There are a number of words and phrases used throughout 2020 that we all want to forget: pivot, new normal, flexibility and change. While the words may make everyone cringe, it is important to look at the positive take-aways from our experiences in the past year.

In a recent blog, Lowell Aplebaum, CEO of consulting firm Vista Cova LLC, describes how the upheaval of 2020 provides an opportunity to re-evaluate the many different ways an association can re-define and re-focus its activities, strategic plans and membership benefits to better meet members’ needs.
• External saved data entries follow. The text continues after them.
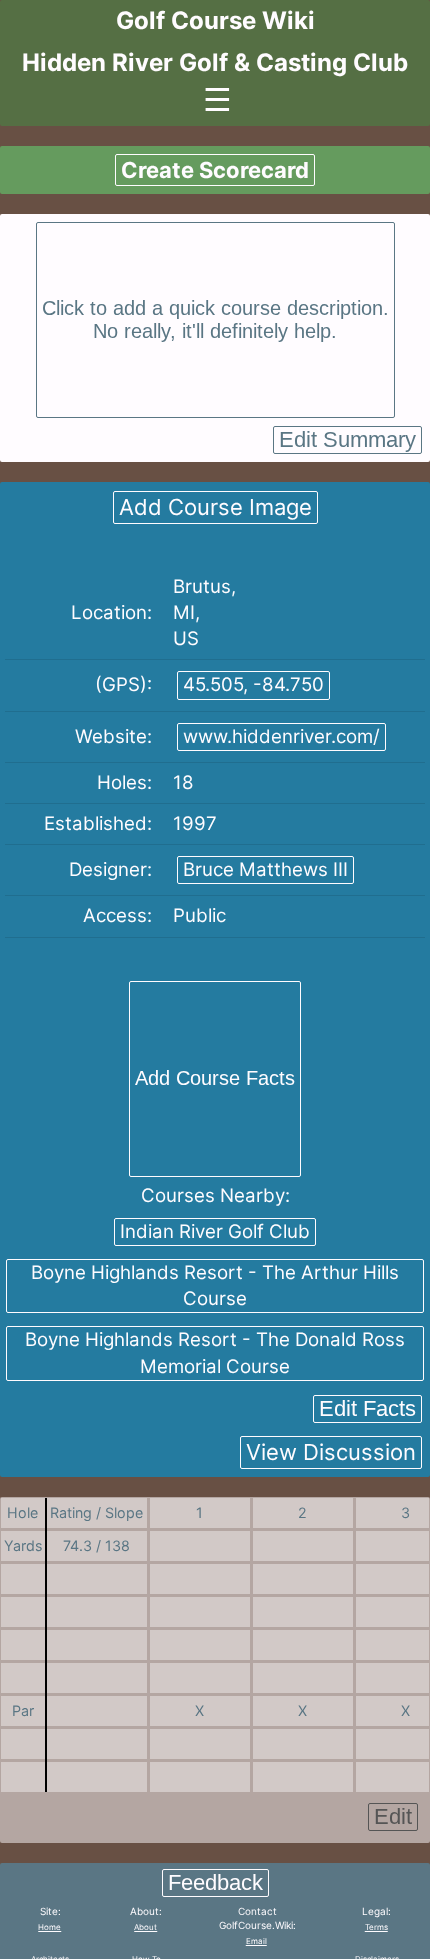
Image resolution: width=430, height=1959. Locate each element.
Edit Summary (347, 439)
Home (49, 1927)
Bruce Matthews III (265, 869)
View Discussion (331, 1452)
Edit (393, 1816)
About (145, 1927)
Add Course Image (215, 507)
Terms (376, 1927)
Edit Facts (367, 1408)
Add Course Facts (215, 1078)
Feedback (215, 1882)
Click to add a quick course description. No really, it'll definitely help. (215, 319)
Five of the 10 opportunities Aplebaum identifies are:

  1. Strategic planning renews focus on strategic vision, direction, and strategies. Associations, no matter where they are in the strategic planning cycle, should take a step back in 2021 to confirm their vision and mission still defines their purpose in this new landscape.
  2. “No” is the secret to impact. Associations have the potential to adopt a systematic programmatic review that recognizes which programmatic output is making fiscal and mission impact in this new environment.
  3. Governance modernization. This is a moment where associations should take a step back and reflect whether the leadership structure they have in place will be the structures that will lead them their desired future.
  4. Diversity & inclusion: greater fluency, greater adoption. This is the year to demonstrate the new DE&I statements of 2020, and DE&I committees in general, were not just momentary efforts to respond to a societal focus.
  5. Intentional design will replace crisis response. Make a list of all that things associations changed in 2020 because of a crisis response. Virtual workforce? Virtual tradeshow? Virtual town halls? Online learning? Now it is time to step back and go through an intentional design exercise with each activity.